You may not be surprised when I tell you this book has a French author. Her name is Benoîte Groult and she published this book in the late 1980s, which continued to be an inappropriate for women to discuss their experiences of sex and desire.

In her book, Groult details the unlikely thirty-year love affair of George and Gauvin. George is every bit the bourgeois Parisian intellect who holidays in a seaside town of Brittany as a young girl. Gauvin has all the characteristics of an unpretentious working-class average Joe, albiet a ruggedly attractive one.

Their romantic interludes take place among the goings on of their ‘real lives’, sometimes many years between. Gauvin, who spends many months at sea as a fisherman, and George, who’s academic pursuits take her all over the world, are often divided by much more than geographic distance.

Without casting a single sanctimonious glare, the author draws us in to experience the wonder of this love unfolding, unmarred by the baggage of everyday expectation. Instead, we are allowed to simply bear witness to an unbridled, unwavering passion that remains undimmed as the decades pass.

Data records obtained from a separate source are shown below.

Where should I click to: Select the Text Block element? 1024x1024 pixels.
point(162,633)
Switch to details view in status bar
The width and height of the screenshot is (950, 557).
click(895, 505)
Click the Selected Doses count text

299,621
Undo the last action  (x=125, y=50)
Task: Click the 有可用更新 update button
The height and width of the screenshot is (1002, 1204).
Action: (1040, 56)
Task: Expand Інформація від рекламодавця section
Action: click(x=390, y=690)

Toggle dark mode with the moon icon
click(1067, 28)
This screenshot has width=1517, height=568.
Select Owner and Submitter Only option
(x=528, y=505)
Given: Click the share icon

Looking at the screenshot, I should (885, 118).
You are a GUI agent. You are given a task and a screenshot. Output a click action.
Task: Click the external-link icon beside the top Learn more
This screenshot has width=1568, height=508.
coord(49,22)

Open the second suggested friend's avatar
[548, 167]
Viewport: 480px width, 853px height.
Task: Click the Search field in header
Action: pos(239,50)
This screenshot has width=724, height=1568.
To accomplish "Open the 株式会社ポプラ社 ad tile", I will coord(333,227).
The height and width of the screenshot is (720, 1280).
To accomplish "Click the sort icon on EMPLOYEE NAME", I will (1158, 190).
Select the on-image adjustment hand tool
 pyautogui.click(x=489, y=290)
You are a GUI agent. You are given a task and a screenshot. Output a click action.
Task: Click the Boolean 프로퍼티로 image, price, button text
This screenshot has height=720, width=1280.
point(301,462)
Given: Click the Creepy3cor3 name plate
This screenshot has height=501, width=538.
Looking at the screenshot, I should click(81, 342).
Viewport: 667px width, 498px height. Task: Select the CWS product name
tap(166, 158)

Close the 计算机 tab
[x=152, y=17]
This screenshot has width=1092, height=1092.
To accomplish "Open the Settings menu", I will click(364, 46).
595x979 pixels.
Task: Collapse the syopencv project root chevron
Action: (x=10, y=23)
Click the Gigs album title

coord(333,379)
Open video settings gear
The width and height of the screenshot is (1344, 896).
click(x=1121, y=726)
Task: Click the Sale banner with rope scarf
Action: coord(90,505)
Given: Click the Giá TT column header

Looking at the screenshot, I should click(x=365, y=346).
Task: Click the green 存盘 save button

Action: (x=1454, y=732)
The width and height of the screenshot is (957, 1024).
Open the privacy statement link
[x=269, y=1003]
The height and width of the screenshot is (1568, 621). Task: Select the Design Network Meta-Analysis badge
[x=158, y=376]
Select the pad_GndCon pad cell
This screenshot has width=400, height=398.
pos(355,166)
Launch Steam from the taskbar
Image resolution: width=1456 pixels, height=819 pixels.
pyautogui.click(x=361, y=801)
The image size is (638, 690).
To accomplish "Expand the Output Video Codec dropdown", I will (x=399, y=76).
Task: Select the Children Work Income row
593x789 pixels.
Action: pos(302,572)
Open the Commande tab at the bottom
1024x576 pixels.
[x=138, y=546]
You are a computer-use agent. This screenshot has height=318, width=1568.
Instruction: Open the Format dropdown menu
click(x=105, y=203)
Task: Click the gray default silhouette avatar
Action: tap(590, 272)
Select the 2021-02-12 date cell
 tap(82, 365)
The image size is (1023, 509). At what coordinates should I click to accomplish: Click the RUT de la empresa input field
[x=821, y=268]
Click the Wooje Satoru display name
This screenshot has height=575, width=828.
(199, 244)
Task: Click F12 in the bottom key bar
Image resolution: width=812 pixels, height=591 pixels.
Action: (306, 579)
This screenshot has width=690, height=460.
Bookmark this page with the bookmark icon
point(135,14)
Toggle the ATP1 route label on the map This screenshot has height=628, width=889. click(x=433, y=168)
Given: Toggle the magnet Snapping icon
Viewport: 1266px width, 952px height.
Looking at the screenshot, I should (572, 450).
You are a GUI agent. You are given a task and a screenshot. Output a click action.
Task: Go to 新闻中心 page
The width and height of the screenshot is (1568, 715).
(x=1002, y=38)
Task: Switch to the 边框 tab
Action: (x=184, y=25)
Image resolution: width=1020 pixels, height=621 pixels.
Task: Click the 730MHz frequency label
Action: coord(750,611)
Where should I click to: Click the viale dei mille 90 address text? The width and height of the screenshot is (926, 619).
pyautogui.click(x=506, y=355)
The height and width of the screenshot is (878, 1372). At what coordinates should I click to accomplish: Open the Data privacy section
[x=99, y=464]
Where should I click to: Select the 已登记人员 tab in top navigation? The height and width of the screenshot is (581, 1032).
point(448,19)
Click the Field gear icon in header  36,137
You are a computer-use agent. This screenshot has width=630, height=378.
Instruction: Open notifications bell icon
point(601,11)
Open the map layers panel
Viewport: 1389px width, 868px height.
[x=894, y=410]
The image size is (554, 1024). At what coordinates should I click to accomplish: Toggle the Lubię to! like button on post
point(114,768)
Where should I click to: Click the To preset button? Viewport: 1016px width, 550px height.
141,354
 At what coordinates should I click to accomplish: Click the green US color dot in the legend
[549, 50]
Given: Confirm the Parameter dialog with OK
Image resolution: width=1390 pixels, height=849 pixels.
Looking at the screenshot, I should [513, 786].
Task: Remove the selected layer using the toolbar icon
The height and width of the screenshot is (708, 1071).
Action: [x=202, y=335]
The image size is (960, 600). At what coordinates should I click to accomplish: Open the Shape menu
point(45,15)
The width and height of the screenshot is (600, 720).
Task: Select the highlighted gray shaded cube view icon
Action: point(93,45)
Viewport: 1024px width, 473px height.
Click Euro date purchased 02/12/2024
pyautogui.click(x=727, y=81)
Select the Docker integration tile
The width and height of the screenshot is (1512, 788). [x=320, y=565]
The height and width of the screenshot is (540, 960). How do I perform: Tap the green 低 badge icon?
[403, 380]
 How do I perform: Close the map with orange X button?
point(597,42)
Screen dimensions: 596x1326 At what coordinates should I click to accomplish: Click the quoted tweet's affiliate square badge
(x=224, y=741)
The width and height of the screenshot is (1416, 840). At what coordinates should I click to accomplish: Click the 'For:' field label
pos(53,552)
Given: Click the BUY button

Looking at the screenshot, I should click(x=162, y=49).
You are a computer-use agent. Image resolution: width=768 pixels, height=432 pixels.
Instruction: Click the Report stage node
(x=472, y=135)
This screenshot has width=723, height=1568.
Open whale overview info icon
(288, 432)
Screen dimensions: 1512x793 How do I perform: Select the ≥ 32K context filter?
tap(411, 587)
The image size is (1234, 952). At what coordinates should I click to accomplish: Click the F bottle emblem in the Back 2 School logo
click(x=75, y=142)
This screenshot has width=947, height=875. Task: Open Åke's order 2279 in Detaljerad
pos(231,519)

This book is an ode to the beauty of ageing, of lust against the odds, of conviction against logic and the power of hanging on to the moments that mean something to you. In a world full of no’s and don’t and no touching, this book will whisk you away from the madness and hold you tight in an intoxicating world of romance and far-flung adventure. You won’t want to leave.

I would happily quote from the 50+ pages I have turned up at the bottom corner of as a signal of my adoration, but I believe you would be better served by discovering these magical tracts of perfectly formed prose for yourself. It certainly isn’t all heavy breathing and crotch fumbling but rather tender and sometimes hilarious recounting of human intimacy, both sexual and intellectual.

And when this book finally does break your heart, and it will, I suggest you ease your heartache with a generous pour of something silky and delicious. In my case, a glass of Mayer’s 2018 Chardonnay worked a treat. With a charming minerality and a slight sting of acid, you will reach for the bottle for your second glass.

As one who previously belonged to the ABC (Anything-but-chardonnay) club, I am a recent convert to the charms of this classic but uncool grape.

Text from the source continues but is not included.